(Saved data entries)
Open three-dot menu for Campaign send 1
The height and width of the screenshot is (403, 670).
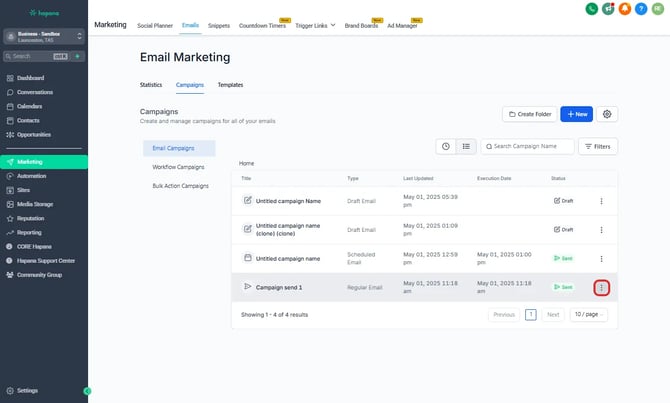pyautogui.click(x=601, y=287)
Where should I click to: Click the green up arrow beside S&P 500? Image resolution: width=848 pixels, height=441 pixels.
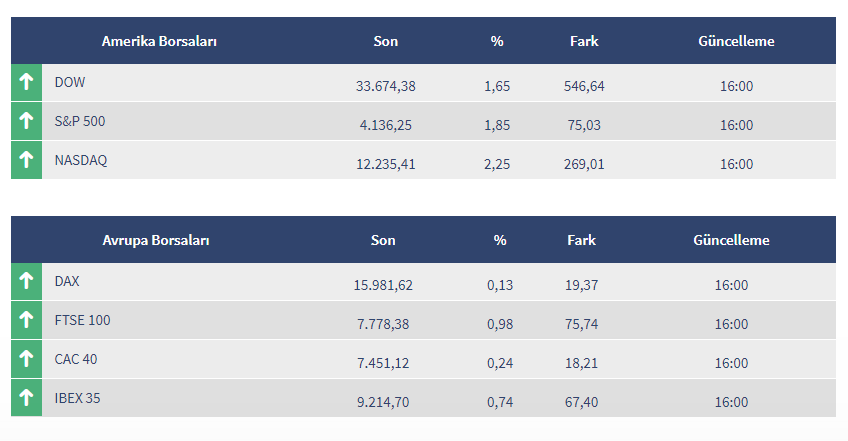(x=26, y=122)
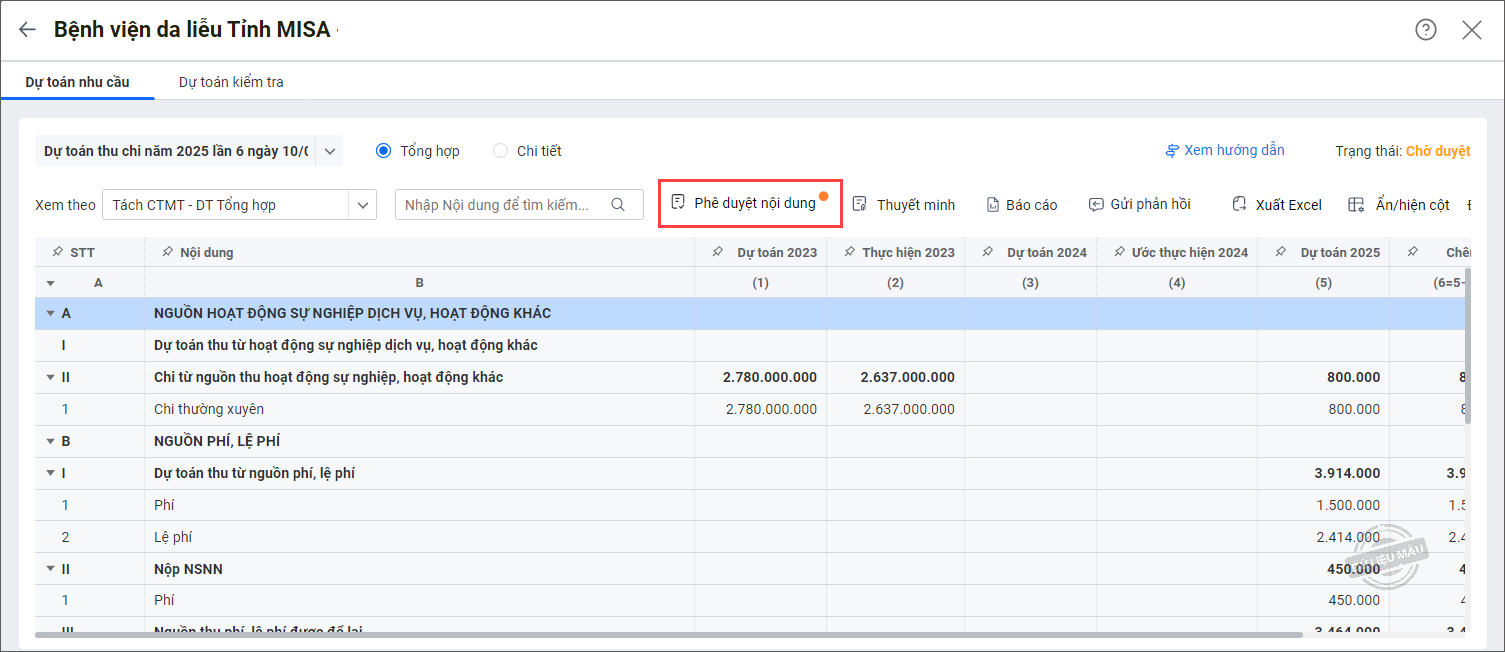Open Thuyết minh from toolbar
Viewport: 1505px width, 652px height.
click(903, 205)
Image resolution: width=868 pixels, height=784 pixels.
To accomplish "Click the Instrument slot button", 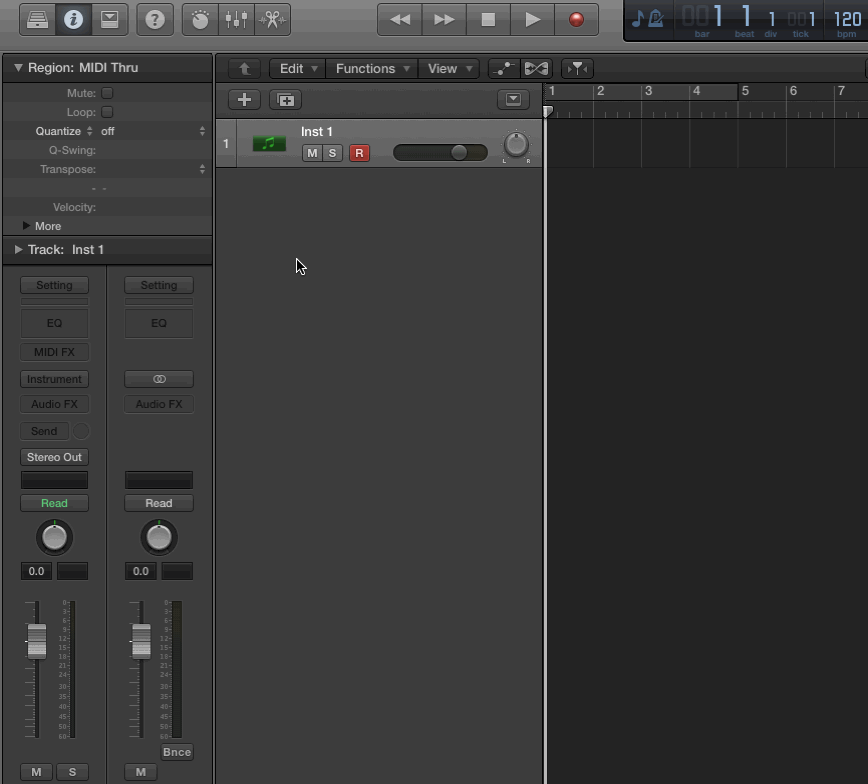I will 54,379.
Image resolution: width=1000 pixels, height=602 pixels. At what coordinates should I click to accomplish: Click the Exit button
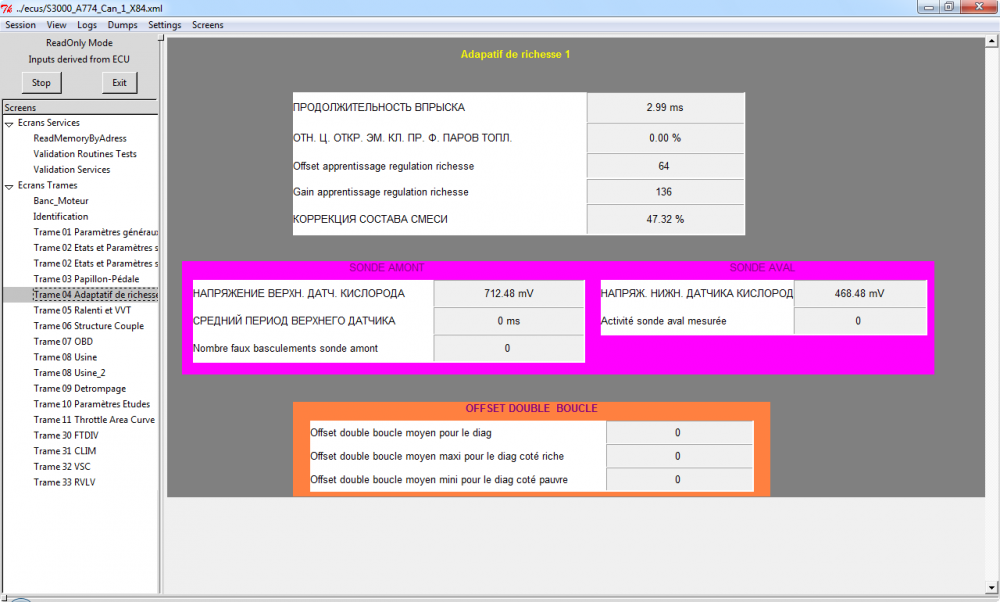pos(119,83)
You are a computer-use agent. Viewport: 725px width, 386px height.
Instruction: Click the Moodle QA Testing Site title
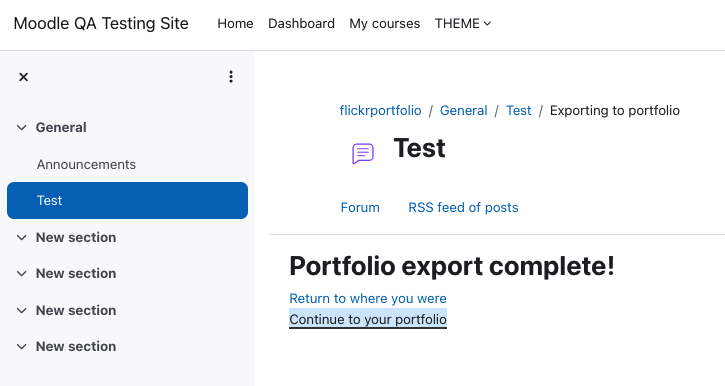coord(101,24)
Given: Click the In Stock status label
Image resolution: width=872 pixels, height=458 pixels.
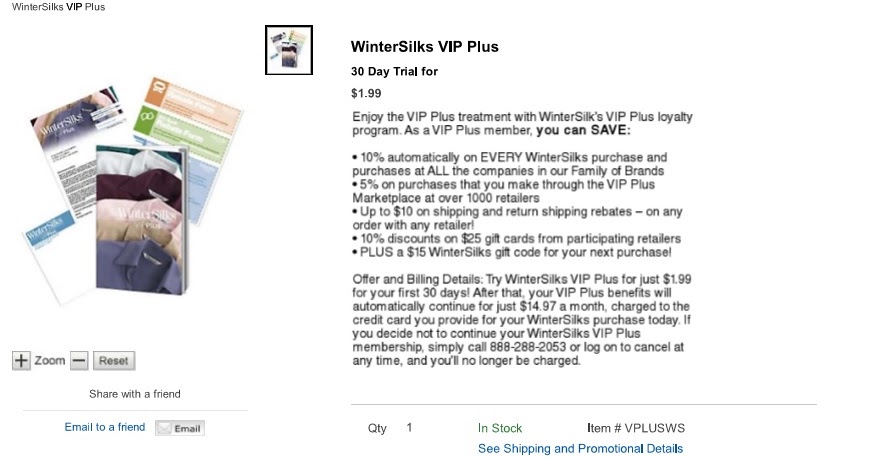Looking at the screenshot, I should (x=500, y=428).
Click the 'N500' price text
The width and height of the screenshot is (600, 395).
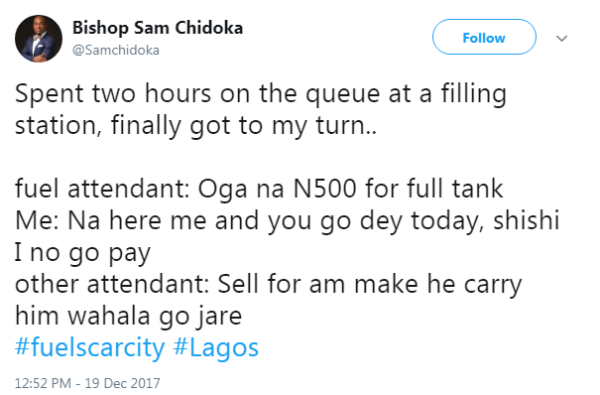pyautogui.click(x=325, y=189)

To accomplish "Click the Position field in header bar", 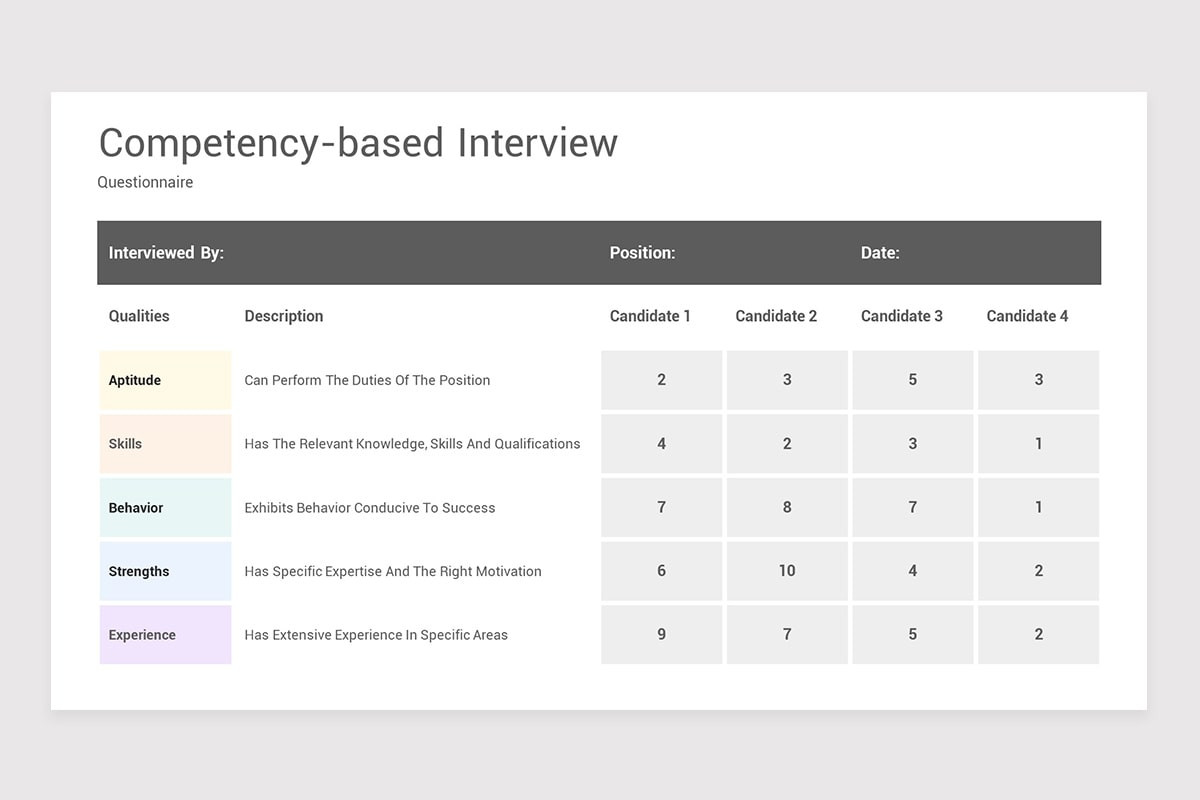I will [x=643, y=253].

WHAT IS EXPECTED:
Quote the records above exactly, from the first line through the line containing "Image resolution: width=868", and leave out the pictures.

OUTPUT FOR THIS EXERCISE:
Open three-dot menu for Campaign send 1
The height and width of the screenshot is (403, 670).
pyautogui.click(x=601, y=287)
Where should I click to: Click the green up arrow beside S&P 500? Image resolution: width=848 pixels, height=441 pixels.
(x=26, y=122)
Open Thuyết minh from toolbar
Viewport: 1505px width, 652px height.
click(903, 205)
Image resolution: width=868 pixels, height=784 pixels.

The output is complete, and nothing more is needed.